The decision to accept partnership in the first place is at the foundation of many financial concerns. New partners should make sure they understand the financial criteria for remaining in the partnership, and continually assess their own best interests against them. Be sure to define such considerations as whether the "buy in" to the partnership is at a value asserted by an independent study, whether the sale of your interest could be only under very restricted terms and at a value different from the formula used for the "buy in," and whether you will be jointly and severally liable for the debts of the law firm in the event of the firm's collapse.
By contrast, a lateral hire's new partnership agreement should specify the nature of the ready-made book business that firms expect will come with the lawyer to his or her new firm. Many pitfalls can keep the business from materializing, and if that happens the lateral hire may face financial penalties.

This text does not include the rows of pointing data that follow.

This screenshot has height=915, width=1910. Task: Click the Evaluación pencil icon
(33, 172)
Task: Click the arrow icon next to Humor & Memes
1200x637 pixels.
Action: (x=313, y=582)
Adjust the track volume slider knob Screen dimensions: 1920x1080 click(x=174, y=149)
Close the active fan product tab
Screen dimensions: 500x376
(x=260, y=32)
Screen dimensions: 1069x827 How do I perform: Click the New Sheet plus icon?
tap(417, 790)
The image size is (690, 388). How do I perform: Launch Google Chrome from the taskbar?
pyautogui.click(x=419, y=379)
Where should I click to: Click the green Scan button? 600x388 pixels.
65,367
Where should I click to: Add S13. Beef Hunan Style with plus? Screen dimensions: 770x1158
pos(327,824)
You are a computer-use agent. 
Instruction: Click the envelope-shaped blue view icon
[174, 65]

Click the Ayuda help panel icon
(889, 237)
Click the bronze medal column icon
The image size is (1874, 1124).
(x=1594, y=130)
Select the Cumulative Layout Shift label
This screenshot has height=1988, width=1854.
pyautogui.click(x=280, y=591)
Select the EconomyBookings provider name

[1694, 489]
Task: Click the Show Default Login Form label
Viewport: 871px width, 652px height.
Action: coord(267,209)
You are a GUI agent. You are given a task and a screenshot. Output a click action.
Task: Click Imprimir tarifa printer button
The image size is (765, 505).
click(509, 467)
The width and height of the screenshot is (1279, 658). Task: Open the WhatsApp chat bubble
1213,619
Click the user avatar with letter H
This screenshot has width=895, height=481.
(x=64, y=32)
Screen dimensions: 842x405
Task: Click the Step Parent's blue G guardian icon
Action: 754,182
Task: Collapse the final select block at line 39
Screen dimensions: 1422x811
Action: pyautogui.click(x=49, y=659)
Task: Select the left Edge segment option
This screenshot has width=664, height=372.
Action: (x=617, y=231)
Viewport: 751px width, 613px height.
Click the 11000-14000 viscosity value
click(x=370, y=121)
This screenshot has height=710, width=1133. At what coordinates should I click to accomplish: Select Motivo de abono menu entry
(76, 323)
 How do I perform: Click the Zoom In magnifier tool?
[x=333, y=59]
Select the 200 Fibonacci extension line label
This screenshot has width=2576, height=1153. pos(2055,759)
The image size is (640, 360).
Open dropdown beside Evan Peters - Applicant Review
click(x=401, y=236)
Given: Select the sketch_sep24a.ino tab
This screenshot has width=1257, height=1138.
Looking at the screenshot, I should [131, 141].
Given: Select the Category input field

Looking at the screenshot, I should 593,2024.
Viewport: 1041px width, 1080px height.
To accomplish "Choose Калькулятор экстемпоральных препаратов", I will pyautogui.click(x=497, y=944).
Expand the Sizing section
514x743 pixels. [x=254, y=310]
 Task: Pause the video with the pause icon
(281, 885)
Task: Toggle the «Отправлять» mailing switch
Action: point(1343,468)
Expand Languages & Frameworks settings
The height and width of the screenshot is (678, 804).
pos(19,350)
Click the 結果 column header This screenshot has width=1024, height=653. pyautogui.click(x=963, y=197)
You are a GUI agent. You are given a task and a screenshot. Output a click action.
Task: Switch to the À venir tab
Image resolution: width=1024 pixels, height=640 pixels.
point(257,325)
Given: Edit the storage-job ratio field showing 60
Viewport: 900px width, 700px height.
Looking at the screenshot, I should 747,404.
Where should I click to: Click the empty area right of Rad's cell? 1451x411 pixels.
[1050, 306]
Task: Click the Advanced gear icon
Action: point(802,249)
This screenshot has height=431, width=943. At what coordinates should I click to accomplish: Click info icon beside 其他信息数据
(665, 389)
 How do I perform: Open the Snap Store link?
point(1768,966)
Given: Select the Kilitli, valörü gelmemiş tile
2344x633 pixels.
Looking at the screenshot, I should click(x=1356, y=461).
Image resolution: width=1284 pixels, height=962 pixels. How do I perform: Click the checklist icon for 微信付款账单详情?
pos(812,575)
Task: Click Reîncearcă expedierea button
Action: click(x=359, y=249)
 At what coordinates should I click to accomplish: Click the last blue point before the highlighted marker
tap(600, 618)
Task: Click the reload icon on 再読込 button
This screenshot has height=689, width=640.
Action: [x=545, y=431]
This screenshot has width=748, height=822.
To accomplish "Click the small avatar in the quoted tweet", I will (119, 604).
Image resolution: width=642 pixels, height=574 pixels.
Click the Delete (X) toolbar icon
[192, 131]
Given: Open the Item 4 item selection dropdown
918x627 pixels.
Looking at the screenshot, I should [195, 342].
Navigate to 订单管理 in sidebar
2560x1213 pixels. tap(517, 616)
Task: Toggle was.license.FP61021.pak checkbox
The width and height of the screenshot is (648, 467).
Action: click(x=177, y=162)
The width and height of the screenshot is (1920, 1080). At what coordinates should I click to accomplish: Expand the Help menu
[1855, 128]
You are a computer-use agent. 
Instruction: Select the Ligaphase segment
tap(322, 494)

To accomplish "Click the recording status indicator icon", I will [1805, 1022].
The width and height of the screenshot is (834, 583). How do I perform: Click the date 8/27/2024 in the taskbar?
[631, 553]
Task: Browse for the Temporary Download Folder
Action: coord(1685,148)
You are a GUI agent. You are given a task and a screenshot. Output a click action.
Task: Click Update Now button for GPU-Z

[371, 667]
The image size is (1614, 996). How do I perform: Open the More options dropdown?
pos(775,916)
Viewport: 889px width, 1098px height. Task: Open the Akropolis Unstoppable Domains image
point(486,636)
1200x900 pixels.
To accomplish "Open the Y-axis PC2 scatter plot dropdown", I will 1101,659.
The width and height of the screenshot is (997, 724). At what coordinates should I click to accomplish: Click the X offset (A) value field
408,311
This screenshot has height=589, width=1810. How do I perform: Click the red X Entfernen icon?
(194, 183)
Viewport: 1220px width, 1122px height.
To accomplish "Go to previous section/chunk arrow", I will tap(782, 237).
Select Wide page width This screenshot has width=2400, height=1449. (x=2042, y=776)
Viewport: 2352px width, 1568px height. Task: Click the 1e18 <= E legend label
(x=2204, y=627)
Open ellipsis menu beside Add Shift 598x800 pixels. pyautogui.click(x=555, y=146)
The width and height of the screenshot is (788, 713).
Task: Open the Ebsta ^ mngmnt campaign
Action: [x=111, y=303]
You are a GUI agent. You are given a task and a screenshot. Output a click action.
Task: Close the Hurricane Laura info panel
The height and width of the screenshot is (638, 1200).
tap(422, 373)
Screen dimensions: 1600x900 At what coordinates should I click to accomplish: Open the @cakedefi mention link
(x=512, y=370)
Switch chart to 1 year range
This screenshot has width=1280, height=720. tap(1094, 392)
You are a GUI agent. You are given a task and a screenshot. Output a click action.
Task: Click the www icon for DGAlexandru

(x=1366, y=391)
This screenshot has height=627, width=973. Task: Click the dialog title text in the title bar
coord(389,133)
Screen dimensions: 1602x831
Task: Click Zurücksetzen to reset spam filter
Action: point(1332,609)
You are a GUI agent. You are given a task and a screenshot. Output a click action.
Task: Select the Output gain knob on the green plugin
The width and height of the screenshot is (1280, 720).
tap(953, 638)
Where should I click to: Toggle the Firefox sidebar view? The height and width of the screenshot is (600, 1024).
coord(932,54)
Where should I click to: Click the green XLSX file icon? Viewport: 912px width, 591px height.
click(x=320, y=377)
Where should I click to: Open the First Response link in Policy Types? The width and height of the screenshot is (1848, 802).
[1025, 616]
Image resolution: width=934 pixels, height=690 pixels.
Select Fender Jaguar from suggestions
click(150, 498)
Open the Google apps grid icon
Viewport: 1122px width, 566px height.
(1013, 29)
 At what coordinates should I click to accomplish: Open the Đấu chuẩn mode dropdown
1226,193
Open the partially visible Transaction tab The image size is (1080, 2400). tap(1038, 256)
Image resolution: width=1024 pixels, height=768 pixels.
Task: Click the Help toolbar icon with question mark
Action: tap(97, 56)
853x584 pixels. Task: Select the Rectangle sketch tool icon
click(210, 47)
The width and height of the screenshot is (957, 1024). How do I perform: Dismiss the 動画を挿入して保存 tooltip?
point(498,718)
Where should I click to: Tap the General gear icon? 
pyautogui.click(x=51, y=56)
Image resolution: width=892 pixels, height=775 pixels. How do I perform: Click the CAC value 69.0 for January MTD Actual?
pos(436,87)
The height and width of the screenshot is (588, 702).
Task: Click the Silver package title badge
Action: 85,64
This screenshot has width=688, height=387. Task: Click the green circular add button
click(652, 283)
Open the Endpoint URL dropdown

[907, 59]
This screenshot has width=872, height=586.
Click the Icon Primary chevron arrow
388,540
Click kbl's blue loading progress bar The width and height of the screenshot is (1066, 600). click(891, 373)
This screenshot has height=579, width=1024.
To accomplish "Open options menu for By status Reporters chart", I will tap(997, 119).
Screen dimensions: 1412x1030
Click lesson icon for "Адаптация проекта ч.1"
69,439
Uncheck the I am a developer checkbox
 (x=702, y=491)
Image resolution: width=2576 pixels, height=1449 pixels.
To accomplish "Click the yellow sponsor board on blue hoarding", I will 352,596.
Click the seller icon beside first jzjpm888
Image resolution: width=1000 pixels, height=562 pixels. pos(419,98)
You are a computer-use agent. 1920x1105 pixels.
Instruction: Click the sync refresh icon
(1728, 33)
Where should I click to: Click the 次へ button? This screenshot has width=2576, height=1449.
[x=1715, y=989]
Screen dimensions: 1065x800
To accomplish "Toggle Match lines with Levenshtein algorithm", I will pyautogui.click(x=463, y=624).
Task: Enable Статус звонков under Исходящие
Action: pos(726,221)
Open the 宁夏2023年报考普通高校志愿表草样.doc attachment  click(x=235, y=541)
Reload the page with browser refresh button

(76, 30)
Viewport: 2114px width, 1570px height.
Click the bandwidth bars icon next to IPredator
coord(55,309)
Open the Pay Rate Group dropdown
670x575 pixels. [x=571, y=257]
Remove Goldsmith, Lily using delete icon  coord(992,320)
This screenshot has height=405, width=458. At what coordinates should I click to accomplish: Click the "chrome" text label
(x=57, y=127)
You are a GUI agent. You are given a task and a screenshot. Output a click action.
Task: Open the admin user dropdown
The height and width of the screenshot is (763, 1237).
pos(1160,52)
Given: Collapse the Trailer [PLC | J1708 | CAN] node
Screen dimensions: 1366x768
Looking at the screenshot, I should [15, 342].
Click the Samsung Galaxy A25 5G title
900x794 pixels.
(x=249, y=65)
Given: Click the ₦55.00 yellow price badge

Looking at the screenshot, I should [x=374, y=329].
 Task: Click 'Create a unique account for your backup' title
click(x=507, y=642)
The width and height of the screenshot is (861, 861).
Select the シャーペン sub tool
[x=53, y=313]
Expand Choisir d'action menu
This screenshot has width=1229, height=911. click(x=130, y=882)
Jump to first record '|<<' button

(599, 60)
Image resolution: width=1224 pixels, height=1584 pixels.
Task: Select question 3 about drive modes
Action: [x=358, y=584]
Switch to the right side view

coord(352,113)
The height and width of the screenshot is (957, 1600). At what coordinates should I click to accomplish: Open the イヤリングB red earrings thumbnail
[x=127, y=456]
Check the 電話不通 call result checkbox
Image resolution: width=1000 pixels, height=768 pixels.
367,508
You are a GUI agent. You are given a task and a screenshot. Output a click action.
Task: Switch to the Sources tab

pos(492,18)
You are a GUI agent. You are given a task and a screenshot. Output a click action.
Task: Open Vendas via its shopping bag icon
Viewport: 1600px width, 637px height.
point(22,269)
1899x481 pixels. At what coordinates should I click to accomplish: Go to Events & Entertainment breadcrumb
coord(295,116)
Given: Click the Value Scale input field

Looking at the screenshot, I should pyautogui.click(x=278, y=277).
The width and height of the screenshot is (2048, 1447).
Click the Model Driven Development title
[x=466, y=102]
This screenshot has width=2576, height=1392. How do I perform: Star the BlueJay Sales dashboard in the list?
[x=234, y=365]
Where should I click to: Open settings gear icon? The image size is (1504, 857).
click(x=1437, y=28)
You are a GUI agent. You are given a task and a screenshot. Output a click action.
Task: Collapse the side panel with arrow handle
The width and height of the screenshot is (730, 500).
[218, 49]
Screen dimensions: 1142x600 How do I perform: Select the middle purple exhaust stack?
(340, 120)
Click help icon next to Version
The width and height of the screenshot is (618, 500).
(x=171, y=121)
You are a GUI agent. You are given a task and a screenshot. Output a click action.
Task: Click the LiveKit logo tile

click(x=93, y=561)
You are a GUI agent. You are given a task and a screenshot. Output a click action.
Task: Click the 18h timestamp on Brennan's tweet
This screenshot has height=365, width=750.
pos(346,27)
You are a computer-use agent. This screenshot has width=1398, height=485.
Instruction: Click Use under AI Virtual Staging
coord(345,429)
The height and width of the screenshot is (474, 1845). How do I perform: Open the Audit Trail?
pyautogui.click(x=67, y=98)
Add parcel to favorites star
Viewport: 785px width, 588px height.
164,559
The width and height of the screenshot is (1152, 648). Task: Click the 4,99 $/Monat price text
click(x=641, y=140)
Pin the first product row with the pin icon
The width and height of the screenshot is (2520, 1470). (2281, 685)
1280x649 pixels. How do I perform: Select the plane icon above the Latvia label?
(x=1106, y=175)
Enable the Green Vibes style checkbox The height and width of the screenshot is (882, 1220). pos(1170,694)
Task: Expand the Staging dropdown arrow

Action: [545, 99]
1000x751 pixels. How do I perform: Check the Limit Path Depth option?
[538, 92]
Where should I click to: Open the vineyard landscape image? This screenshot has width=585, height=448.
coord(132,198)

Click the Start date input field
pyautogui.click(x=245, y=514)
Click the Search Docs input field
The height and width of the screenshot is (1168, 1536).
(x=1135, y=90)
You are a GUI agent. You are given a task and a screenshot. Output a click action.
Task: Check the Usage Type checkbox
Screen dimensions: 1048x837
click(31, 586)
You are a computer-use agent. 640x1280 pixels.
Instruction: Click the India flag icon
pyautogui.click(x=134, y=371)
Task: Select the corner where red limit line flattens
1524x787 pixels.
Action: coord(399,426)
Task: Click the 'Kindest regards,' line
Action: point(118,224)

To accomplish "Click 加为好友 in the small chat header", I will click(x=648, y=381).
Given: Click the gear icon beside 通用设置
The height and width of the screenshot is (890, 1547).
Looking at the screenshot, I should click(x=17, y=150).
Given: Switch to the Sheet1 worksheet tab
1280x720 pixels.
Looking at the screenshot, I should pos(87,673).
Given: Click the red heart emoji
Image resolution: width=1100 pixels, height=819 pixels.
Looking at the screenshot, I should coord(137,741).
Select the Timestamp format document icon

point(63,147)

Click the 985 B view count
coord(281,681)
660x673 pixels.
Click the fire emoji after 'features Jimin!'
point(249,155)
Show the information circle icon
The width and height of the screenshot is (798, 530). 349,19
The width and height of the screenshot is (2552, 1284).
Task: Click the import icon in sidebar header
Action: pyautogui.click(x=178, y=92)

An even more difficult scenario is when the departing lateral hire and the former law firm compete for the business of past clients. The only protection for the lateral lawyer is to ensure that the details of "who gets what" are specified in the partnership agreement.
As the phase-out of older partners at large firms continues, all lawyers nearing retirement age should ask hard personal finance questions about how to cope with a potential dismissal. Will you be able to get any equity at all out of their firms, and if so how fair will be the price set by your former partners? Are there are only certain times of the year (for example, an anniversary date, or the last day of the fiscal year) when you can leave and get their full investment back? Do you know the details of funding and future payment prospects for the firm's pension plan? Your partnership agreements should have the answers. If not, use your partnership status to start asking the hard questions ... now.